Required task -
In the forum thread about swapping a horizontal shaft engine for a vertical one, what reason does the reply give for why a vertical engine cannot run in a horizontal position?

Document section -
###
# Changing Vertical to Horizontal B & S 8 HP Shaft



## smoore68 (May 19, 2008)

OK Husband wants to put a vertical shaft 8 HP B & S motor to replace a horizontal shaft. The motor is bad and he has a good vertical to replace it on an old troy tiller. Can he make a new oil drain hole? Any other ideas would be appreciated. Thanks


----------



## 30yearTech (Sep 14, 2006)

You can't run an engine that was designed to be operated in a vertical position, in a horizontal position. Oil distribution is not the same for the two engines. If you can mount the engine in the position it was designed for and connect whatever drive you have to the shaft then it can be done. I am not sure how you could anchor a vertical shaft engine to a tiller frame as there are no horizontal mounting bosses on the crankcase, they are on the oil sump.


----------



## smoore68 (May 19, 2008)
###
Interface element records

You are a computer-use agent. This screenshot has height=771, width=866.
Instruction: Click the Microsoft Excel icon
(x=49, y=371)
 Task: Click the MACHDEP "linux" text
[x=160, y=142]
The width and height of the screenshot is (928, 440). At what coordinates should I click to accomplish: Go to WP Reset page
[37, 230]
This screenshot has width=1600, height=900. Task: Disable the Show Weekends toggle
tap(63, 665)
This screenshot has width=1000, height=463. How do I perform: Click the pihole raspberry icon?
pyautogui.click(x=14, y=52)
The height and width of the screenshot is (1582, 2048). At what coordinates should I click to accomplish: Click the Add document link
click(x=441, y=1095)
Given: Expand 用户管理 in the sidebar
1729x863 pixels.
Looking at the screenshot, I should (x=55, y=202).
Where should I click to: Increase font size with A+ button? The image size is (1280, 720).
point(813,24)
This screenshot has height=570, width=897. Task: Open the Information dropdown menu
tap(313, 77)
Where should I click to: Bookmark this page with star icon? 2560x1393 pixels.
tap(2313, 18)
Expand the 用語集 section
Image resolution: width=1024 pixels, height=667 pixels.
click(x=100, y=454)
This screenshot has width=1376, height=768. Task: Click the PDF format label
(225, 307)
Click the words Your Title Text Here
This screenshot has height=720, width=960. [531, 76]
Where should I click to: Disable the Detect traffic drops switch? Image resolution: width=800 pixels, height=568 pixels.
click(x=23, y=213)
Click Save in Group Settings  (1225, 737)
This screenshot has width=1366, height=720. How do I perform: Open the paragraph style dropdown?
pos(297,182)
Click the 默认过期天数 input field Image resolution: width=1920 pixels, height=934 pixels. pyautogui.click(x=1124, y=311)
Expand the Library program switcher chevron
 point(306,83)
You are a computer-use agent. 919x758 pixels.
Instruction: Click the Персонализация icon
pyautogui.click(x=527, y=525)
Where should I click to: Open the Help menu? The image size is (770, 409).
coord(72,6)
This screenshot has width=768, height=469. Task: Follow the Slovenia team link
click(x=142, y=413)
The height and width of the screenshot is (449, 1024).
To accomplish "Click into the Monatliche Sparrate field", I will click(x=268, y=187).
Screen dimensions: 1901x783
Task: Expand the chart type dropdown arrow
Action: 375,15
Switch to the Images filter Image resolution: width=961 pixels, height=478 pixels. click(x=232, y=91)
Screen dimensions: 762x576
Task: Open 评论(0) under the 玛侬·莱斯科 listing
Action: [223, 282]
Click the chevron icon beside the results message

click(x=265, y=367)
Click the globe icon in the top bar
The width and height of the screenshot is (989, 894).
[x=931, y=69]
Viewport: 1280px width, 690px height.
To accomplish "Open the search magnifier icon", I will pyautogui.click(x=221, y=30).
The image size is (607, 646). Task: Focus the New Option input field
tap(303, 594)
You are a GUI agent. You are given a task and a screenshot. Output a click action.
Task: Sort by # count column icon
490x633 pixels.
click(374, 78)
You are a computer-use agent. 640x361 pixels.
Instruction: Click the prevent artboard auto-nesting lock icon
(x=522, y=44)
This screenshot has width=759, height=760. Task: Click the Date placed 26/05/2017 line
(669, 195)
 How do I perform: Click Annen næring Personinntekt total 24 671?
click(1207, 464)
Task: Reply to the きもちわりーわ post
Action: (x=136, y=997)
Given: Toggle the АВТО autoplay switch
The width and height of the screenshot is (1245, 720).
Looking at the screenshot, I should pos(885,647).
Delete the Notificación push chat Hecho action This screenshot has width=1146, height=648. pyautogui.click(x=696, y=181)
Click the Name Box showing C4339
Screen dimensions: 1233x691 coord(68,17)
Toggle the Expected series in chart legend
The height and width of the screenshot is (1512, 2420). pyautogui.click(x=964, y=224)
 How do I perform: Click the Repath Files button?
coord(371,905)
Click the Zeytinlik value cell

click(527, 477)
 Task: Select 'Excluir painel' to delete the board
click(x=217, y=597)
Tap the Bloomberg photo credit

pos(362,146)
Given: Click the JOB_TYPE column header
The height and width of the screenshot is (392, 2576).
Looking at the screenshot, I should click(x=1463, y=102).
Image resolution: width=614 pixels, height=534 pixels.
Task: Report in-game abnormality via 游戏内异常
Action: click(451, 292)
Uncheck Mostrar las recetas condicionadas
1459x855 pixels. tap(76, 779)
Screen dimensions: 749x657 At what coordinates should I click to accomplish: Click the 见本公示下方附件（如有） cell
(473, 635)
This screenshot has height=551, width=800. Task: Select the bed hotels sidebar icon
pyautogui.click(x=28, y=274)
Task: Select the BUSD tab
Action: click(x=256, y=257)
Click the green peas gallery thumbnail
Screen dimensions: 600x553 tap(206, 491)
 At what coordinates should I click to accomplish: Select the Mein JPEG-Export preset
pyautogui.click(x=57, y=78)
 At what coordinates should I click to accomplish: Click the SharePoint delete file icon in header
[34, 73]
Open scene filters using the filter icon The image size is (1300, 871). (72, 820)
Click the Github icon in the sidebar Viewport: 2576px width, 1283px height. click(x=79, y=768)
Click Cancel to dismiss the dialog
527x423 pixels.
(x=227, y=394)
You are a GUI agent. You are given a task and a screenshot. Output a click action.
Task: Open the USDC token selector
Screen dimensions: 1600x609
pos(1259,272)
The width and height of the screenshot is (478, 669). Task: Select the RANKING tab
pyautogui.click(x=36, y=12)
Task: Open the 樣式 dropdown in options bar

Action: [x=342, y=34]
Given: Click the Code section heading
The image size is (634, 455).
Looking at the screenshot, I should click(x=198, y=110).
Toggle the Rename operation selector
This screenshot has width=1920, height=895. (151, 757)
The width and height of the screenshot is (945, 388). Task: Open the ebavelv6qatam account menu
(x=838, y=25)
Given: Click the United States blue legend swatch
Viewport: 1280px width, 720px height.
###
Written response -
Oil distribution is not the same for the two engines.